You are viewing a plain text version of this content. The canonical link for it is here.

Posted to user@hbase.apache.org by stack <st...@duboce.net> on 2008/11/20 19:26:43 UTC

Re: Full table scan fails during map

David Alves wrote:
> Hi guys
>
>     We've got HBase(0.18.0, r695089) and Hadoop(0.18.0, r686010) 
> running for a while, and apart from the ocasional regionserver 
> stopping without notice (and whithout explanations from what we can 
> see in the logs), problem that we solve easily just by restarting it, 
> we now have come to face a more serious problem of what I think is 
> data loss.

What you think it is David?  A hang?  We've seen occasional hangups on 
HDFS.   You could try threaddumping and see if you can figure where 
things are blocked (Can do it in UI on problematic regionserver or by 
sending QUIT to the JVM PID).

>     We use Hbase as a links and documents database (similar to nutch) 
> in a 3 node cluster (4GB Mem on each node), the links database has a 4 
> regions and the document database now has 200 regions for a total of 
> 216 (with meta and root).

How much RAM allocated to HBase?  Each database has a single family or more?

>     After the crawl task, which went ok, (we now have 60GB/300GB full 
> in hdfs) we proceed to do a full table scan to create the indexes and 
> thats where things started to fail.
>     We are seing a problem in the logs (at the end of this email). 
> This repeats untils theres a retriesexausted exception and the task 
> fails in the map phase. Hadoop fsk tool tells us that hdfs is ok. I'm 
> still to explore the rest of the logs searching for some kind of error 
> I will post a new mail if I find anything.
>
>     Any help would be greatly appreciated.

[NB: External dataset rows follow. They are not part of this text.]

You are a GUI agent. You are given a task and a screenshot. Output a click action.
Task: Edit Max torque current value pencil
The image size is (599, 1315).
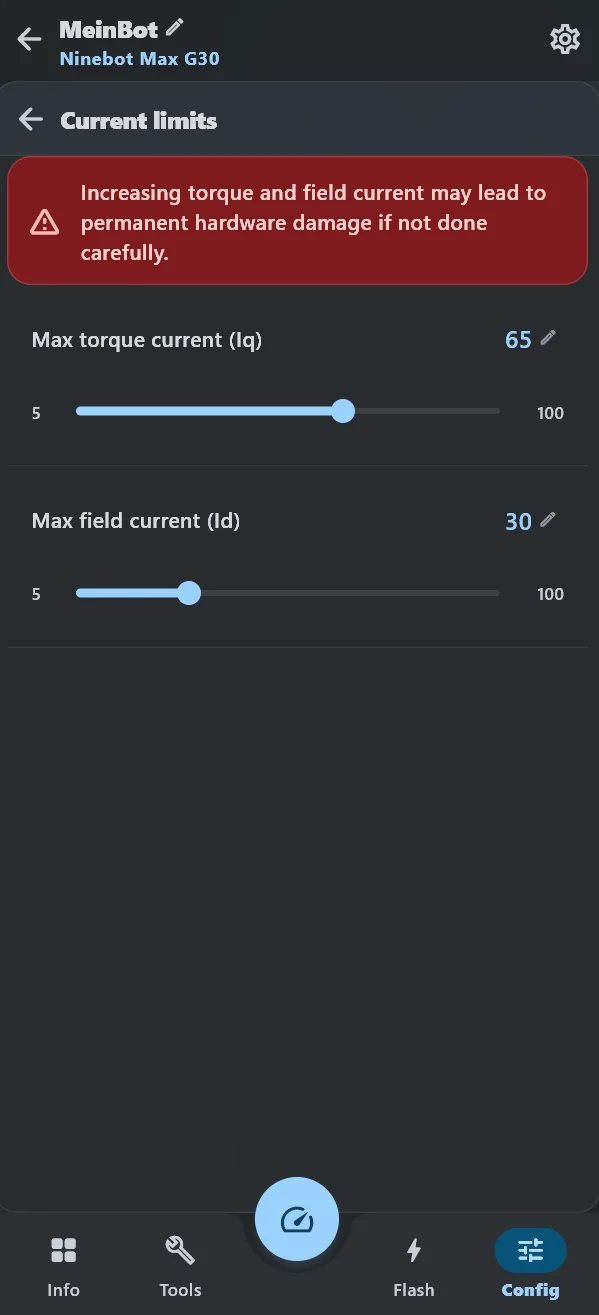pos(547,338)
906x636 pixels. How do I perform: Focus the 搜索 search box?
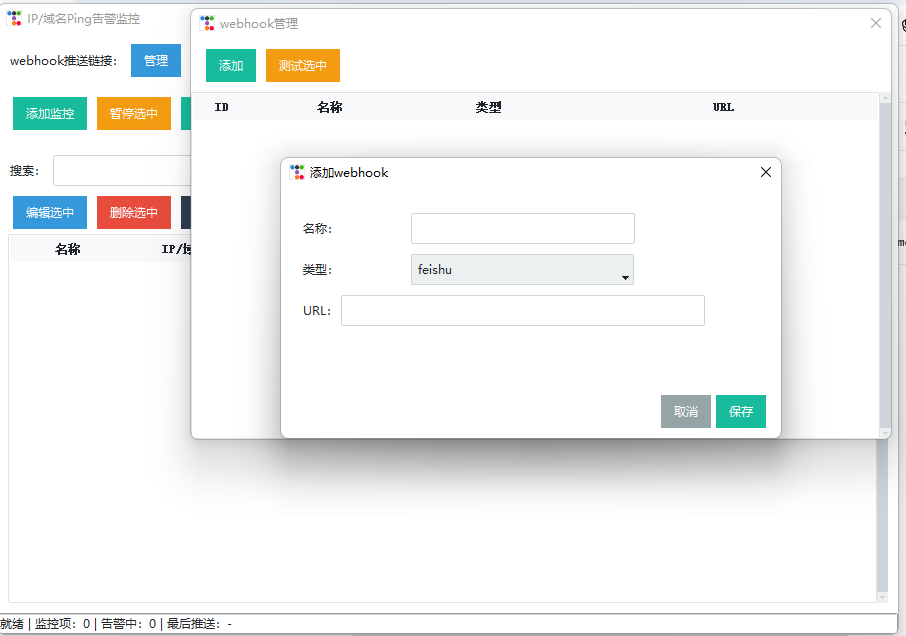121,171
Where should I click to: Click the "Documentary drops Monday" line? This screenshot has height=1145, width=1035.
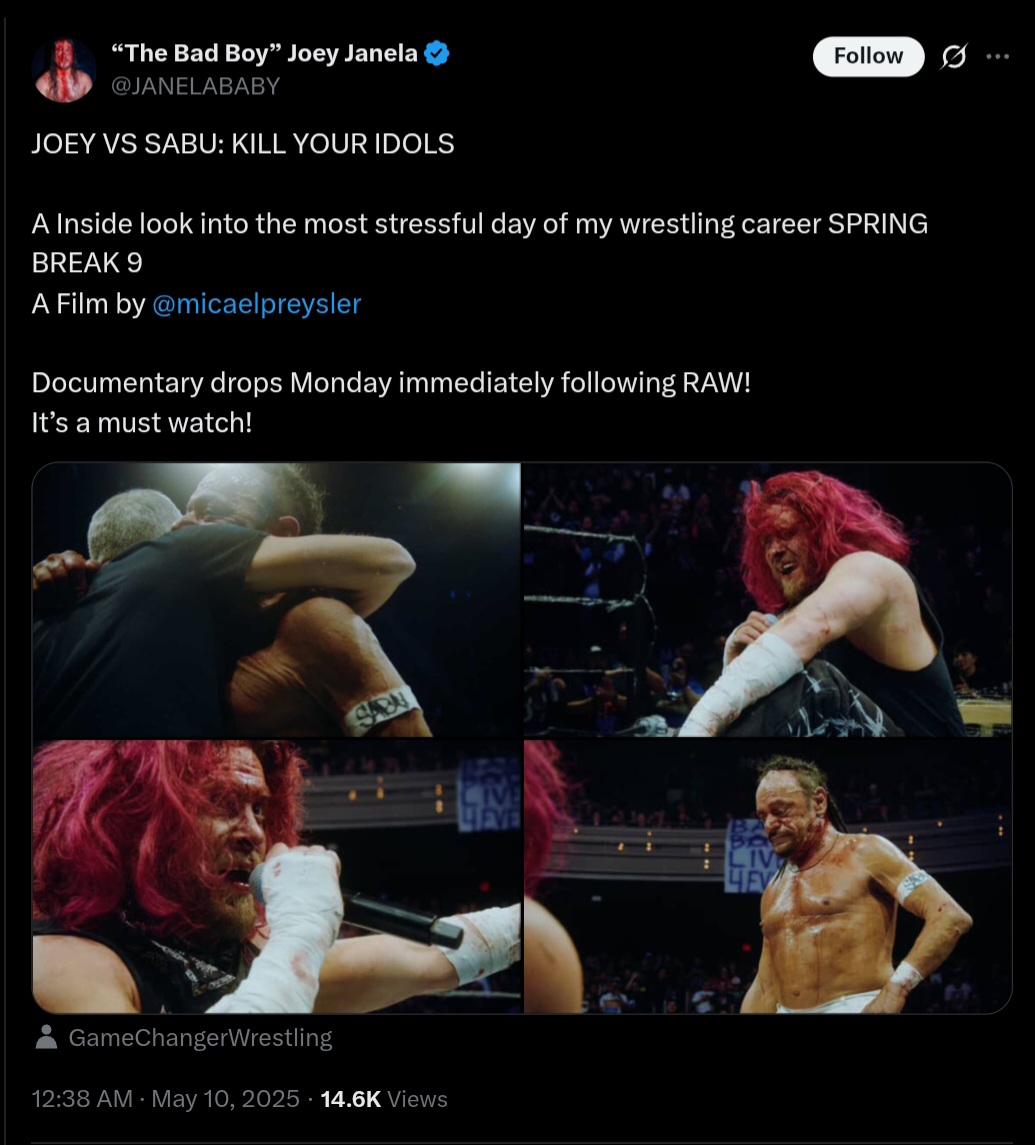point(391,383)
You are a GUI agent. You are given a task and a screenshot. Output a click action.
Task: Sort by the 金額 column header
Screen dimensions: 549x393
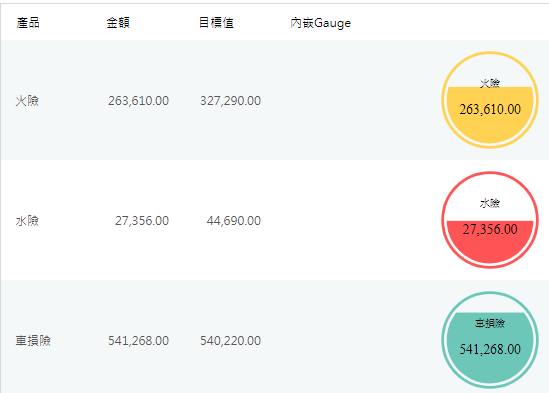[118, 23]
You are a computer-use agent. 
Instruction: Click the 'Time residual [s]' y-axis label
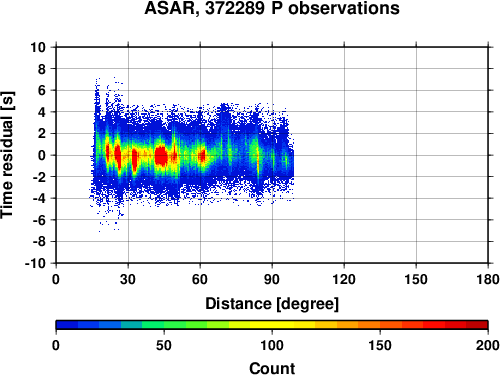(x=7, y=155)
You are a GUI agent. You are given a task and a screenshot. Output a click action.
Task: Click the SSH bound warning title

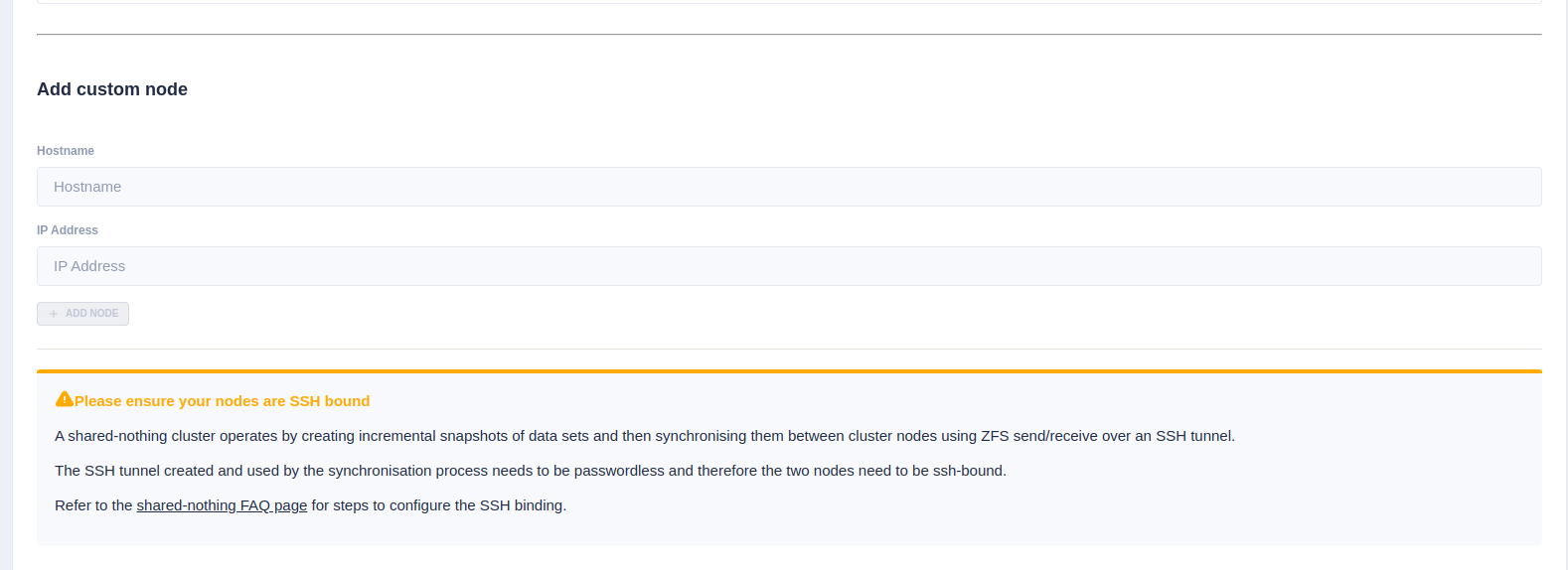(222, 401)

Is this file in your HDFS: 
hdfs://cyclops-prod-1:9000/hbase/document/153945136/docDatum/mapfiles/5163556575658593611/data?  
If so, can you fetch it using ./bin/hadoop fs -get FILENAME?

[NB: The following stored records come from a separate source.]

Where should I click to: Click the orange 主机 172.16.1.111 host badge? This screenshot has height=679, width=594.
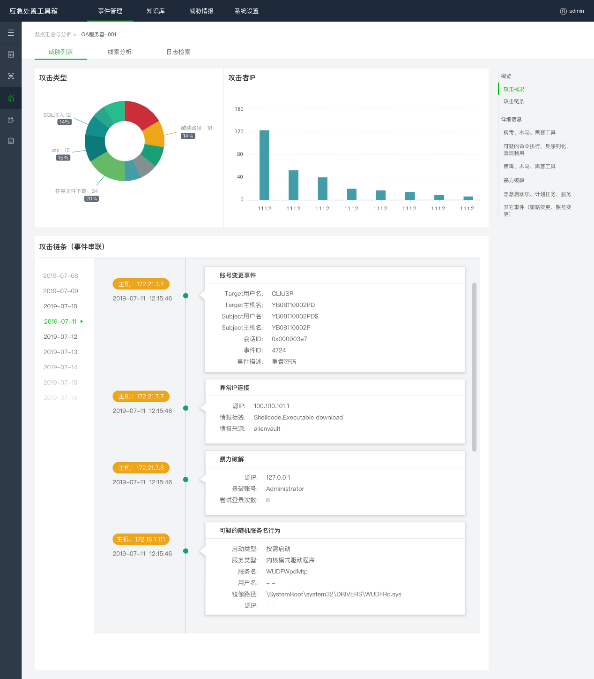[141, 539]
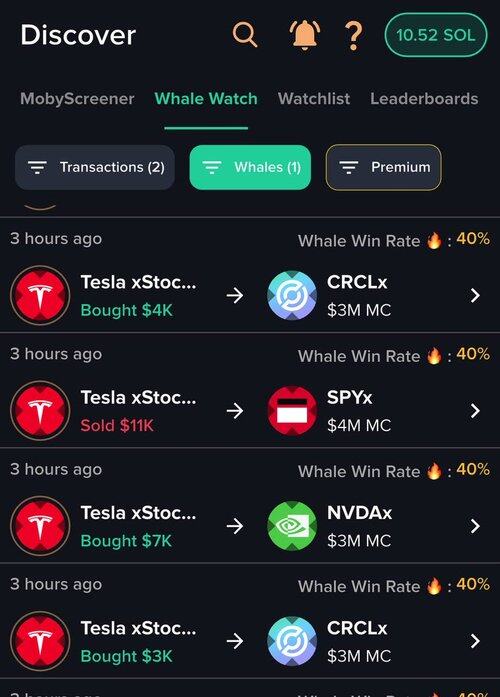Tap SPYx token logo
The height and width of the screenshot is (697, 500).
[x=292, y=410]
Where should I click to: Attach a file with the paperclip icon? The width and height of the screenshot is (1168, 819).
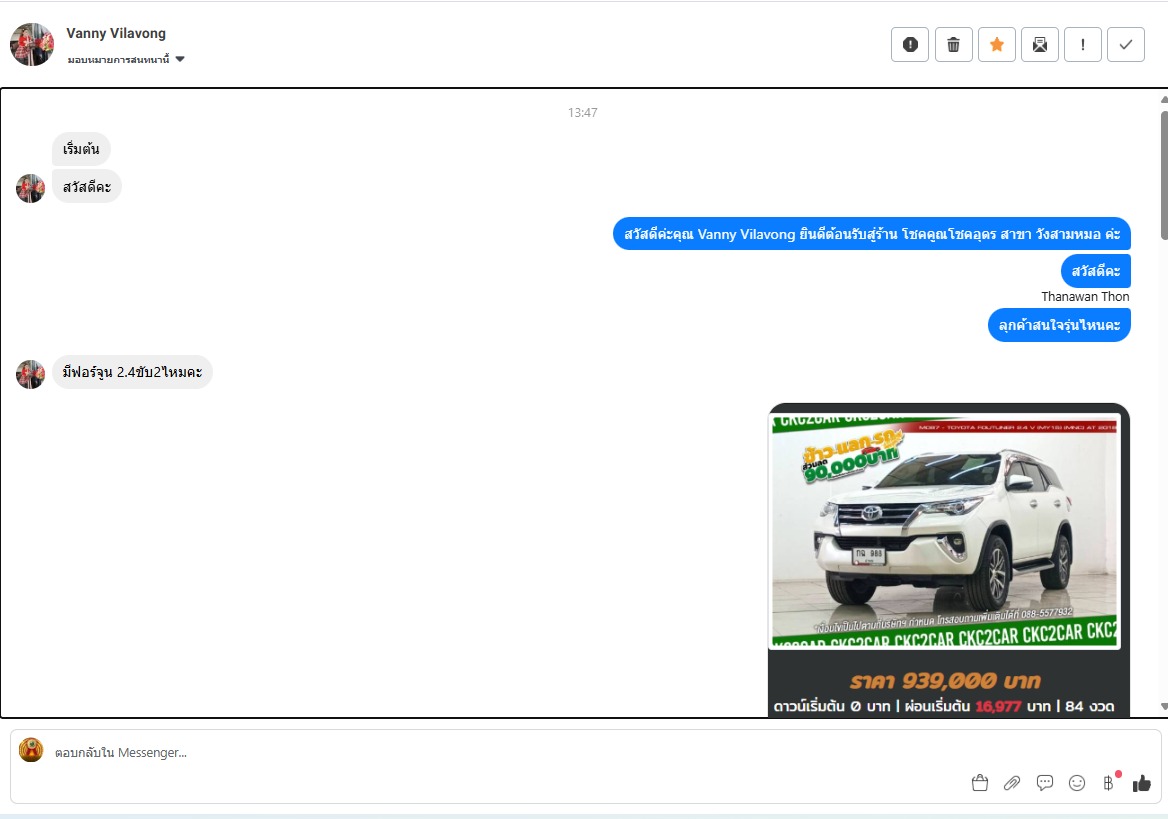[x=1012, y=783]
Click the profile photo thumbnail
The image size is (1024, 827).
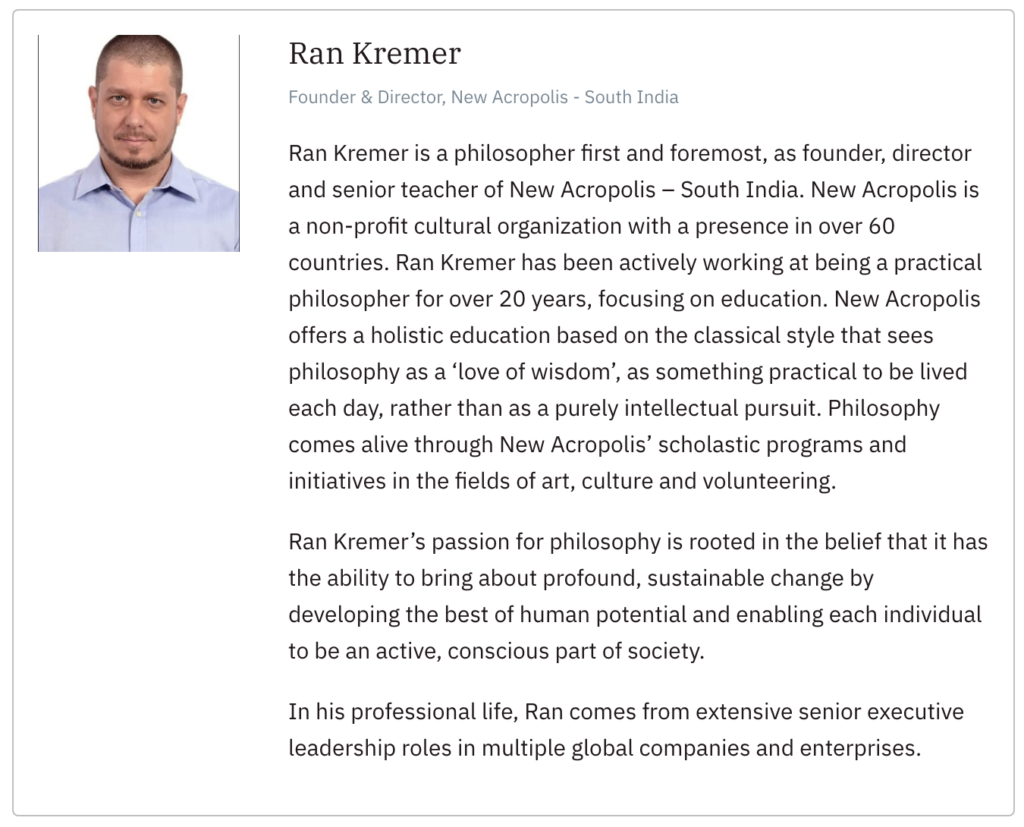click(138, 143)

What crawler are you using (out of interest).
St.Ack

Re: Full table scan fails during map

Posted by David Alves <da...@student.dei.uc.pt>.

Hi Stack

	Just for you to know you can spell :) I checked some other mails on  
the hadoop mailing list and its relly spelled like that.

regards
David
On Nov 20, 2008, at 7:08 PM, stack wrote:

> David Alves wrote:
>> Hi stack
>>
>>    Regarding the missing block part, my bad, i ddn't install this  
>> cluster and didn't verify the ulimit first, then a new problem  
>> arose because of the number of xceivers. Regarding this property, I  
>> can't find the default value in hadoop-default.xml is this normal?
> I think you'll find that not all configuration gets a mention in  
> hadoop-default.xml.  If I were to guess, the developer is thinking  
> that "...no one will ever want to change this config. but just in  
> case they ever do and are dogged enough to read source....."  HBase  
> has a few of these buried in source code.
>
>> I ask only because sometime ago you answered to someone to increase  
>> the dfs.datanode.max.xcievers proeprty but actually the exceptions  
>> refer to an *Xceiver (notice the change in the i,e order).
>
> Oh.  Bad.  I can't spell (nor practise what the mnemonic says).
>
>> Anyway the problem seemed to go away so probably that fixed it.
>>    Regarding the hang part the regionserver actually comes down (no  
>> more jvm process), next time it happens I'll investigate further.
> Please do.  Check the .out file if you haven't in the past.
>
> Good stuff,
> St.Ack

Re: Full table scan fails during map

Posted by stack <st...@duboce.net>.

David Alves wrote:
> Hi stack
>
>     Regarding the missing block part, my bad, i ddn't install this 
> cluster and didn't verify the ulimit first, then a new problem arose 
> because of the number of xceivers. Regarding this property, I can't 
> find the default value in hadoop-default.xml is this normal? 
I think you'll find that not all configuration gets a mention in 
hadoop-default.xml.  If I were to guess, the developer is thinking that 
"...no one will ever want to change this config. but just in case they 
ever do and are dogged enough to read source....."  HBase has a few of 
these buried in source code.

> I ask only because sometime ago you answered to someone to increase 
> the dfs.datanode.max.xcievers proeprty but actually the exceptions 
> refer to an *Xceiver (notice the change in the i,e order).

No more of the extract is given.